_Aim_.
Copy out every line of the listing below without any change.

┌──

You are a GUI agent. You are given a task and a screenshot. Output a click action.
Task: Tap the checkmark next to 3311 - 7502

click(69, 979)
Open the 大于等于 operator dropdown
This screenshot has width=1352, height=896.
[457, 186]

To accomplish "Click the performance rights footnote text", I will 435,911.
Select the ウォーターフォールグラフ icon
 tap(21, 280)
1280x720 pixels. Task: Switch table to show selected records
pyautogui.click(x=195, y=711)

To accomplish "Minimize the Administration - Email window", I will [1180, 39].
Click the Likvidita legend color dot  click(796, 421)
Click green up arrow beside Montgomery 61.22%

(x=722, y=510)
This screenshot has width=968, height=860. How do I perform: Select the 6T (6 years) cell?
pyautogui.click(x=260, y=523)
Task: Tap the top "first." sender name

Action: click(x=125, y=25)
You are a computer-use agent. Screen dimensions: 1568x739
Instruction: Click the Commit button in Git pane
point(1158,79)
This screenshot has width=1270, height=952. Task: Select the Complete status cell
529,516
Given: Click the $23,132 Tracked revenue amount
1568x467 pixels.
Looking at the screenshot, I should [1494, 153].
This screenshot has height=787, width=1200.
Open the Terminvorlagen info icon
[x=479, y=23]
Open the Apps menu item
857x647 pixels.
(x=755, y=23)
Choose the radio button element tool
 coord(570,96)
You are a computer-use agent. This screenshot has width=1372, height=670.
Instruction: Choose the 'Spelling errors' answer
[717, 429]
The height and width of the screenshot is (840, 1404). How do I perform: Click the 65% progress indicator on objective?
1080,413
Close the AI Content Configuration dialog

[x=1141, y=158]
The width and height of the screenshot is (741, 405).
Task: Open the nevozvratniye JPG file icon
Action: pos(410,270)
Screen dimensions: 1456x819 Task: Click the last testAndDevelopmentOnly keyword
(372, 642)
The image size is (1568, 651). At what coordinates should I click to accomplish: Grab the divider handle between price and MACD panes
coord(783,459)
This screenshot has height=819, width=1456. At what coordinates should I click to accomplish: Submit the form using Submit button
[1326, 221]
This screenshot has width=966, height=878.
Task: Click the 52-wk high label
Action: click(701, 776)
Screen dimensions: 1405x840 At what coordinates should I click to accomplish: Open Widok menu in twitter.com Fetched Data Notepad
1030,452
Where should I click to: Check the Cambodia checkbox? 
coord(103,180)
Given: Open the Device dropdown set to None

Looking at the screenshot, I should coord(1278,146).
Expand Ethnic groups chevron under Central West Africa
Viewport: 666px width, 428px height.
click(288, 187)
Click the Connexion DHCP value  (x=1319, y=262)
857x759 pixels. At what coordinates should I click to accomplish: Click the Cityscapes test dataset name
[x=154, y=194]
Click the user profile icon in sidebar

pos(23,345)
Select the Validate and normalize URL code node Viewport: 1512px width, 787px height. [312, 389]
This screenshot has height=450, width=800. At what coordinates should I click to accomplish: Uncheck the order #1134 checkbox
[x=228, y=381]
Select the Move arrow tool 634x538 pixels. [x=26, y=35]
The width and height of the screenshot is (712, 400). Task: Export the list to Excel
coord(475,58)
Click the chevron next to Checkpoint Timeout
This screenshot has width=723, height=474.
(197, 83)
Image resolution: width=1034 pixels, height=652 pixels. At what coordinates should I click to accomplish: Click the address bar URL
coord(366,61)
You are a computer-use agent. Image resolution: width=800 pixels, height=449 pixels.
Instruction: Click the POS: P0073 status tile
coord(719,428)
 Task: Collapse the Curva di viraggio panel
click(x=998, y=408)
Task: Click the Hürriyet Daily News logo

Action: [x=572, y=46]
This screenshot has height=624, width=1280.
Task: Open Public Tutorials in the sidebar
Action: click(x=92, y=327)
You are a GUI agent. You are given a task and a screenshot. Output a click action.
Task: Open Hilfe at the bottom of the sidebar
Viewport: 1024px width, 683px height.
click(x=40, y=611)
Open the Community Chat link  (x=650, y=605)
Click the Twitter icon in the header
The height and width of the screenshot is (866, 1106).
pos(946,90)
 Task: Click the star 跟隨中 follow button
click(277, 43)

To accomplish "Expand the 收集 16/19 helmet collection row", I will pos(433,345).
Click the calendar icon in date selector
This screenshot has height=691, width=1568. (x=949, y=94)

└──

_Response to the task_.
You are a GUI agent. You are given a task and a screenshot. Output a click action.
Task: Tap the checkmark next to 3311 - 7502

click(69, 979)
Open the 大于等于 operator dropdown
This screenshot has width=1352, height=896.
[457, 186]

To accomplish "Click the performance rights footnote text", I will 435,911.
Select the ウォーターフォールグラフ icon
 tap(21, 280)
1280x720 pixels. Task: Switch table to show selected records
pyautogui.click(x=195, y=711)

To accomplish "Minimize the Administration - Email window", I will [1180, 39].
Click the Likvidita legend color dot  click(796, 421)
Click green up arrow beside Montgomery 61.22%

(x=722, y=510)
This screenshot has width=968, height=860. How do I perform: Select the 6T (6 years) cell?
pyautogui.click(x=260, y=523)
Task: Tap the top "first." sender name

Action: click(x=125, y=25)
You are a computer-use agent. Screen dimensions: 1568x739
Instruction: Click the Commit button in Git pane
point(1158,79)
This screenshot has width=1270, height=952. Task: Select the Complete status cell
529,516
Given: Click the $23,132 Tracked revenue amount
1568x467 pixels.
Looking at the screenshot, I should [1494, 153].
This screenshot has height=787, width=1200.
Open the Terminvorlagen info icon
[x=479, y=23]
Open the Apps menu item
857x647 pixels.
(x=755, y=23)
Choose the radio button element tool
 coord(570,96)
You are a computer-use agent. This screenshot has width=1372, height=670.
Instruction: Choose the 'Spelling errors' answer
[717, 429]
The height and width of the screenshot is (840, 1404). How do I perform: Click the 65% progress indicator on objective?
1080,413
Close the AI Content Configuration dialog

[x=1141, y=158]
The width and height of the screenshot is (741, 405).
Task: Open the nevozvratniye JPG file icon
Action: pos(410,270)
Screen dimensions: 1456x819 Task: Click the last testAndDevelopmentOnly keyword
(372, 642)
The image size is (1568, 651). At what coordinates should I click to accomplish: Grab the divider handle between price and MACD panes
coord(783,459)
This screenshot has height=819, width=1456. At what coordinates should I click to accomplish: Submit the form using Submit button
[1326, 221]
This screenshot has width=966, height=878.
Task: Click the 52-wk high label
Action: click(701, 776)
Screen dimensions: 1405x840 At what coordinates should I click to accomplish: Open Widok menu in twitter.com Fetched Data Notepad
1030,452
Where should I click to: Check the Cambodia checkbox? 
coord(103,180)
Given: Open the Device dropdown set to None

Looking at the screenshot, I should coord(1278,146).
Expand Ethnic groups chevron under Central West Africa
Viewport: 666px width, 428px height.
click(288, 187)
Click the Connexion DHCP value  (x=1319, y=262)
857x759 pixels. At what coordinates should I click to accomplish: Click the Cityscapes test dataset name
[x=154, y=194]
Click the user profile icon in sidebar

pos(23,345)
Select the Validate and normalize URL code node Viewport: 1512px width, 787px height. [312, 389]
This screenshot has height=450, width=800. At what coordinates should I click to accomplish: Uncheck the order #1134 checkbox
[x=228, y=381]
Select the Move arrow tool 634x538 pixels. [x=26, y=35]
The width and height of the screenshot is (712, 400). Task: Export the list to Excel
coord(475,58)
Click the chevron next to Checkpoint Timeout
This screenshot has width=723, height=474.
(197, 83)
Image resolution: width=1034 pixels, height=652 pixels. At what coordinates should I click to accomplish: Click the address bar URL
coord(366,61)
You are a computer-use agent. Image resolution: width=800 pixels, height=449 pixels.
Instruction: Click the POS: P0073 status tile
coord(719,428)
 Task: Collapse the Curva di viraggio panel
click(x=998, y=408)
Task: Click the Hürriyet Daily News logo

Action: [x=572, y=46]
This screenshot has height=624, width=1280.
Task: Open Public Tutorials in the sidebar
Action: click(x=92, y=327)
You are a GUI agent. You are given a task and a screenshot. Output a click action.
Task: Open Hilfe at the bottom of the sidebar
Viewport: 1024px width, 683px height.
click(x=40, y=611)
Open the Community Chat link  (x=650, y=605)
Click the Twitter icon in the header
The height and width of the screenshot is (866, 1106).
pos(946,90)
 Task: Click the star 跟隨中 follow button
click(277, 43)

To accomplish "Expand the 收集 16/19 helmet collection row", I will pos(433,345).
Click the calendar icon in date selector
This screenshot has height=691, width=1568. (x=949, y=94)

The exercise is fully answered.